- Input data
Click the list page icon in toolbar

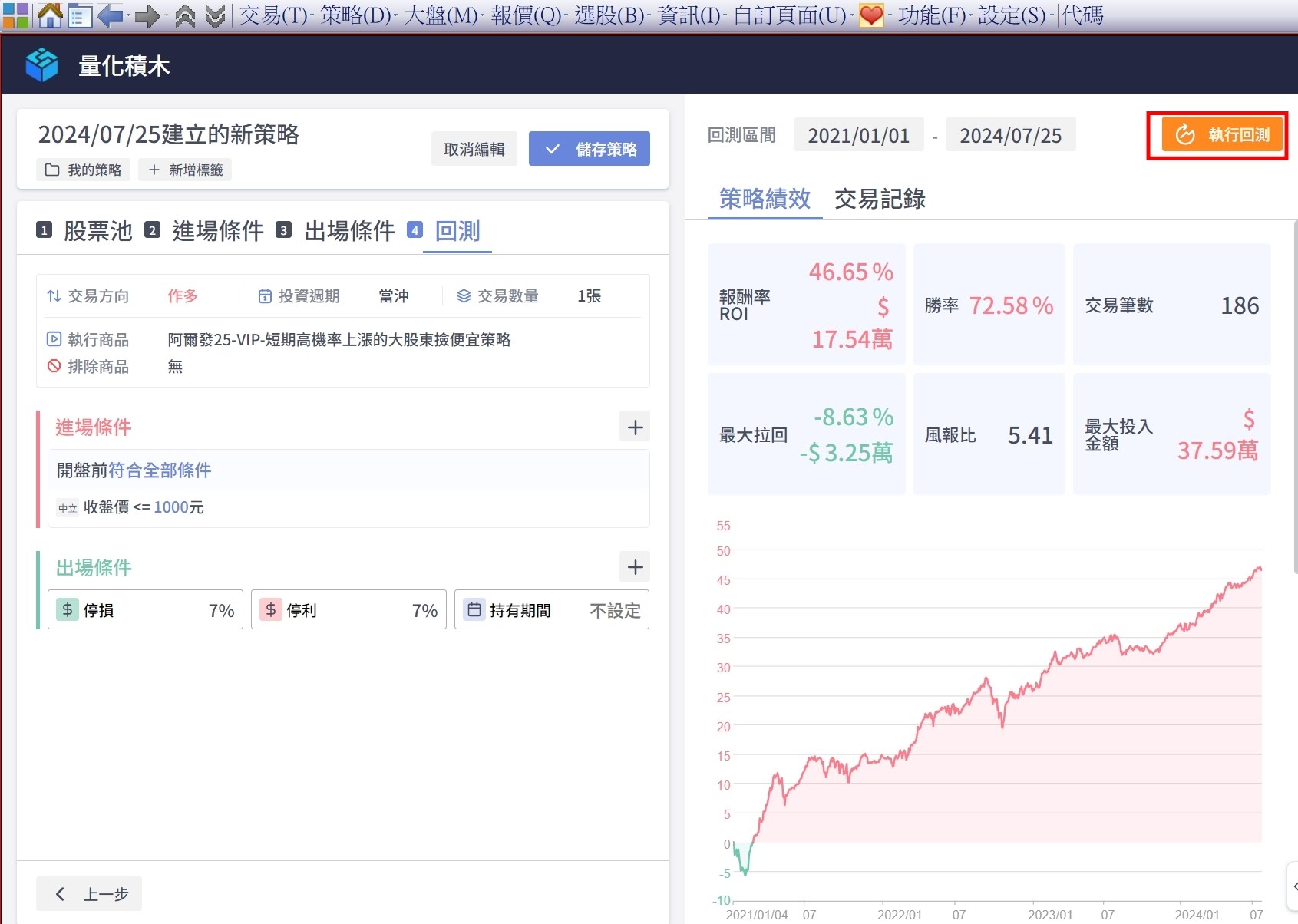click(x=80, y=15)
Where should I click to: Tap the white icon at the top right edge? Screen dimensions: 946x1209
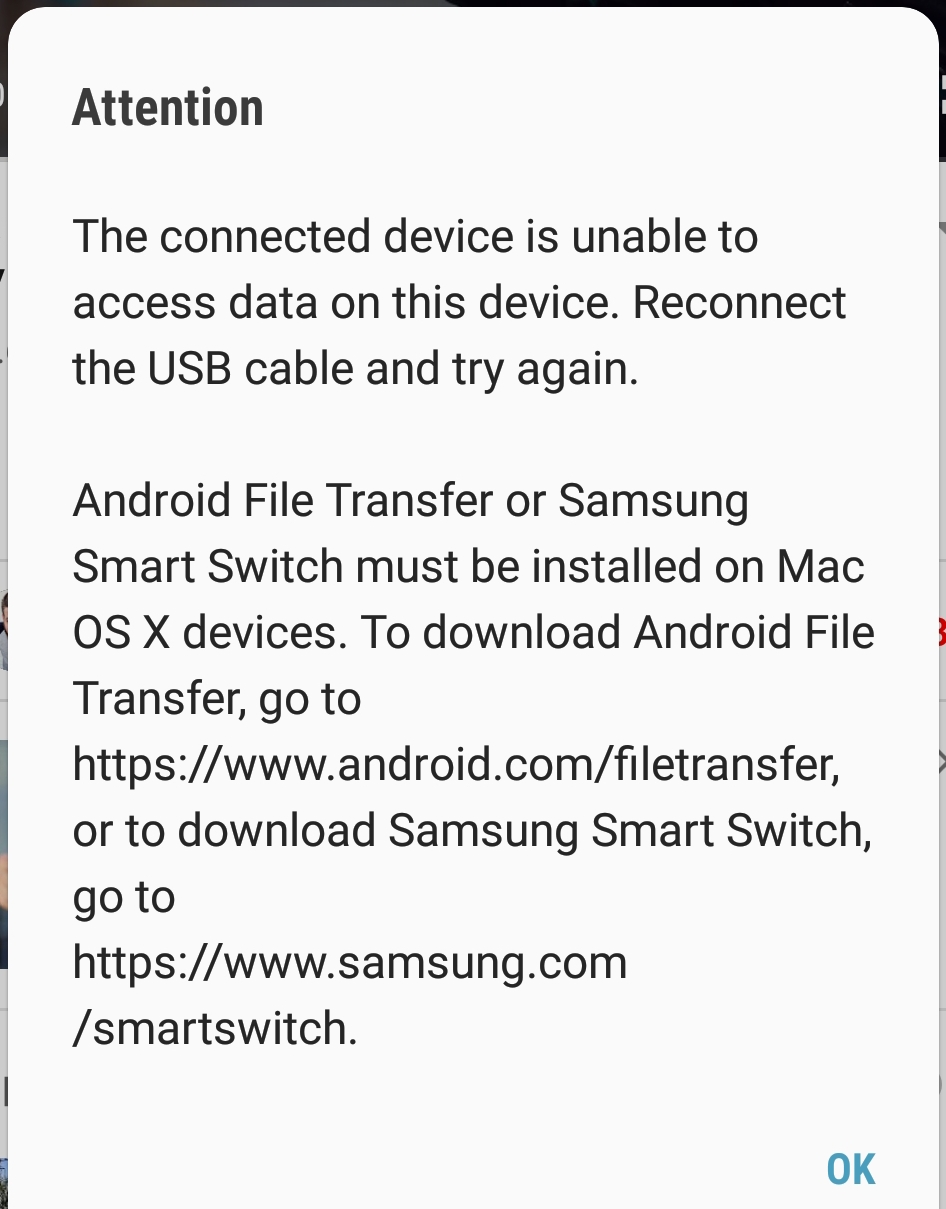pyautogui.click(x=941, y=95)
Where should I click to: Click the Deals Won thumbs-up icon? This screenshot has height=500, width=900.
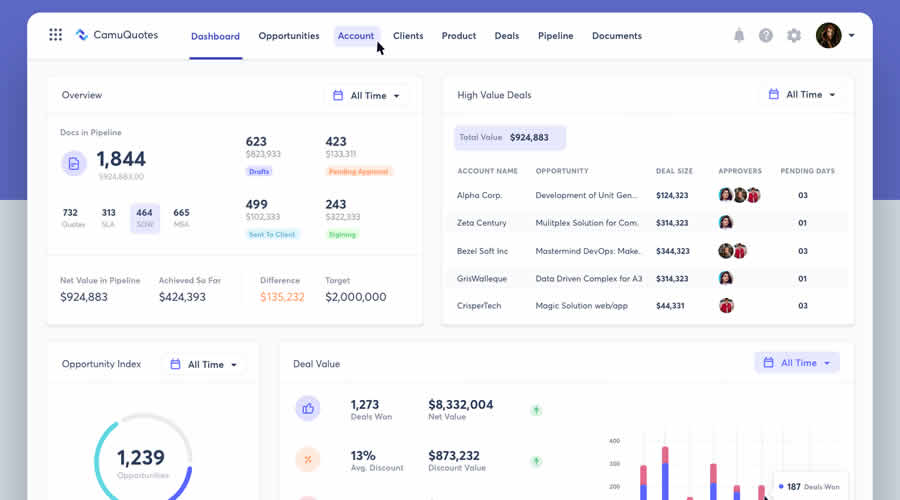coord(307,408)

- Action item
When copying, output the data exactly and leave out the pictures.

- Response
Click the list page icon in toolbar

click(x=80, y=15)
Where should I click to: Tap the white icon at the top right edge? Screen dimensions: 946x1209
pyautogui.click(x=941, y=95)
Where should I click to: Click the Deals Won thumbs-up icon? This screenshot has height=500, width=900.
coord(307,408)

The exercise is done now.